Problem requirements - Lines from the listing that hold the string "Open" are what you should return.

--- Given entries ---

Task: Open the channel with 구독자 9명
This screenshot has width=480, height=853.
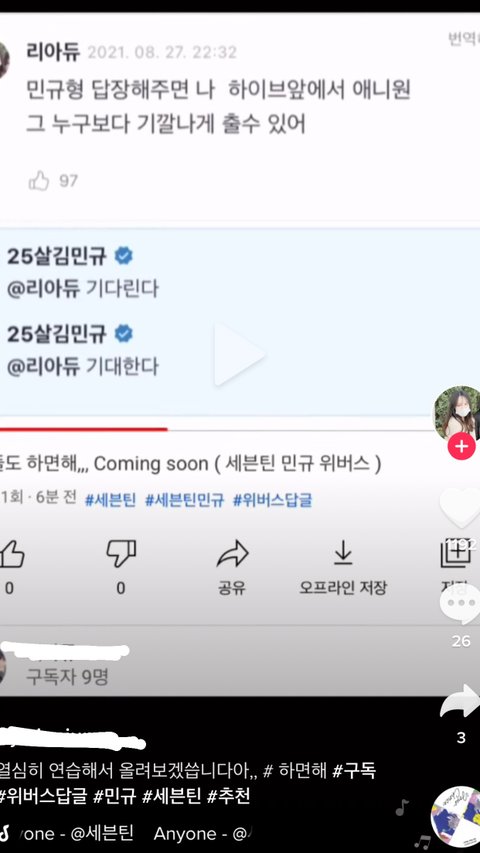Action: [x=67, y=677]
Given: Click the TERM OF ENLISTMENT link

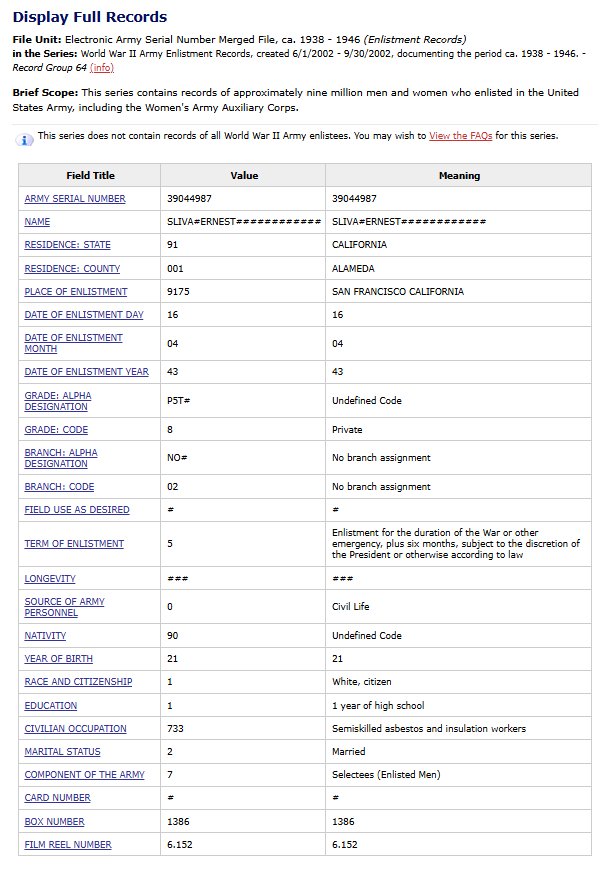Looking at the screenshot, I should pyautogui.click(x=74, y=544).
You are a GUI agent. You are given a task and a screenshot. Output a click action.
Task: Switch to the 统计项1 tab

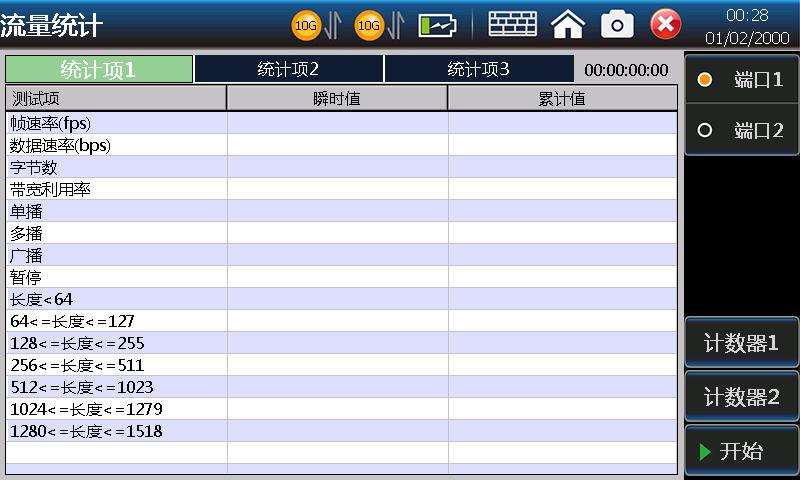[98, 69]
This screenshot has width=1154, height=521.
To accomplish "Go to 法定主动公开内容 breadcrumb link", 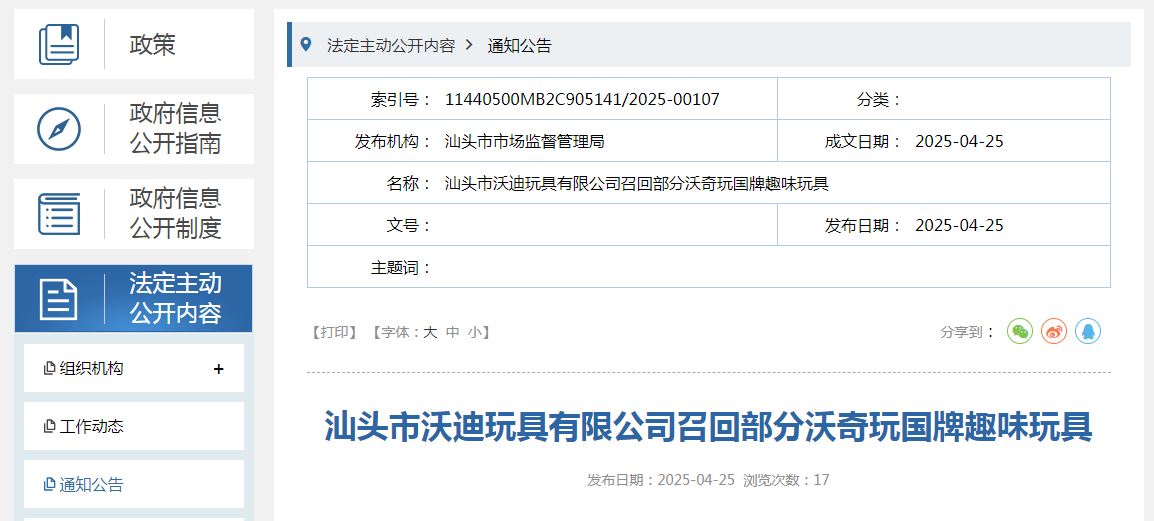I will pyautogui.click(x=391, y=46).

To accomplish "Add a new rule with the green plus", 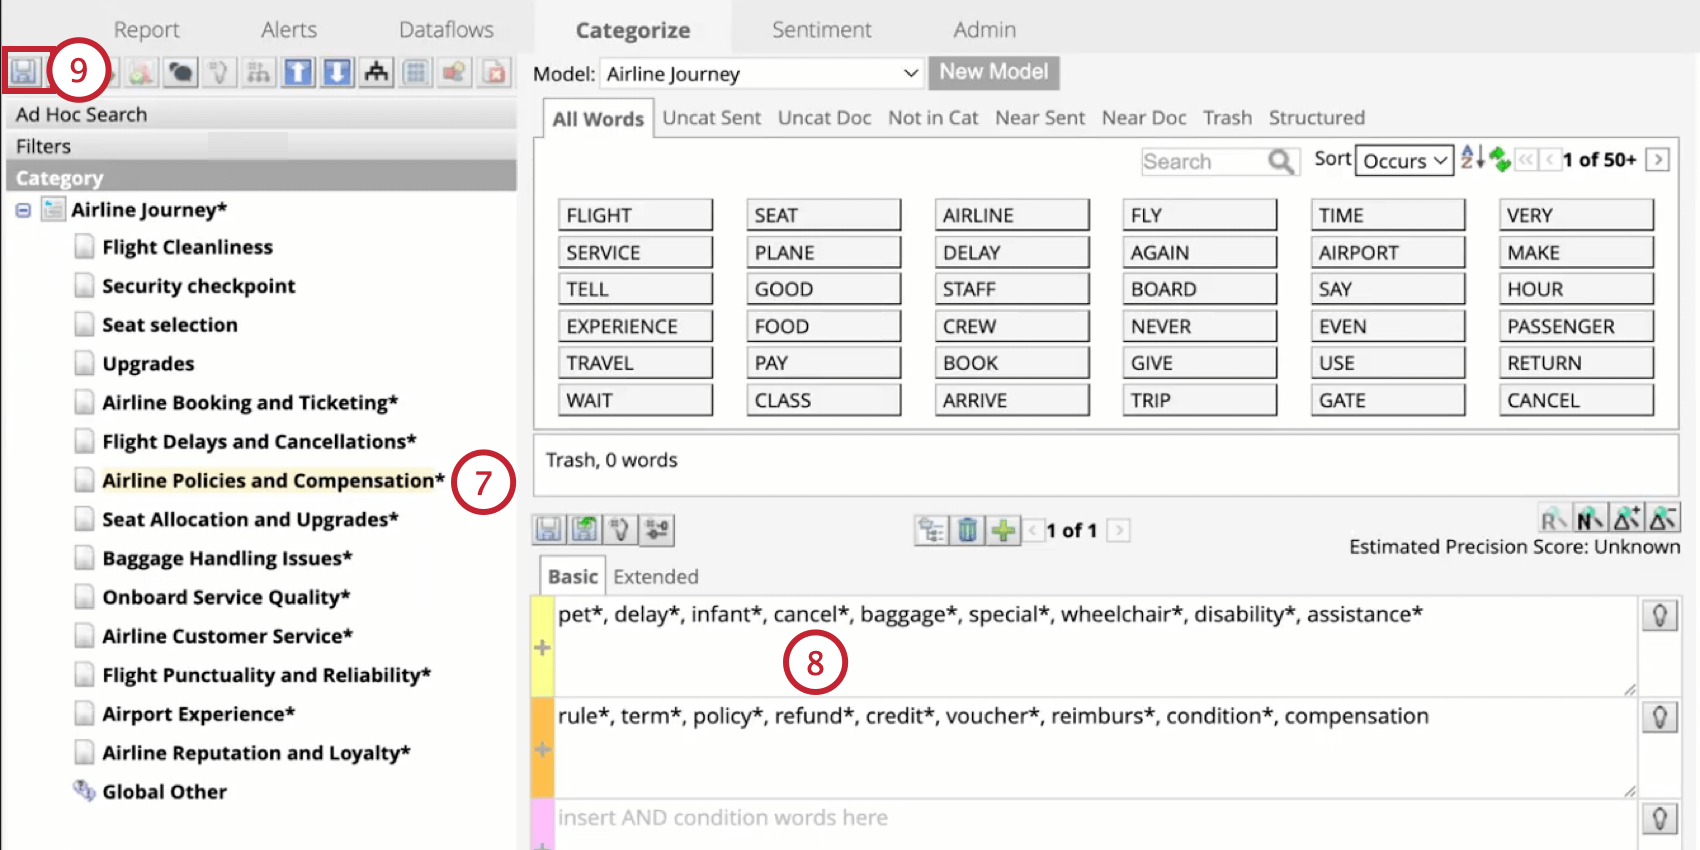I will (1003, 530).
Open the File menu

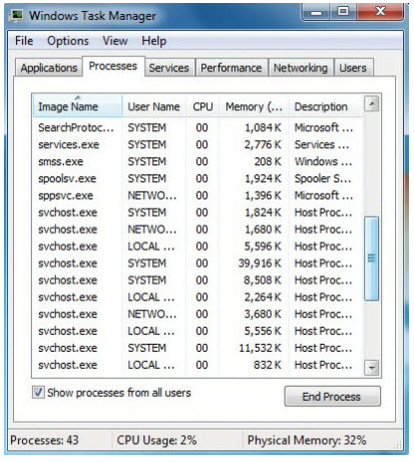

---

Expected answer -
Task: Open the channel with 구독자 9명
Open the File menu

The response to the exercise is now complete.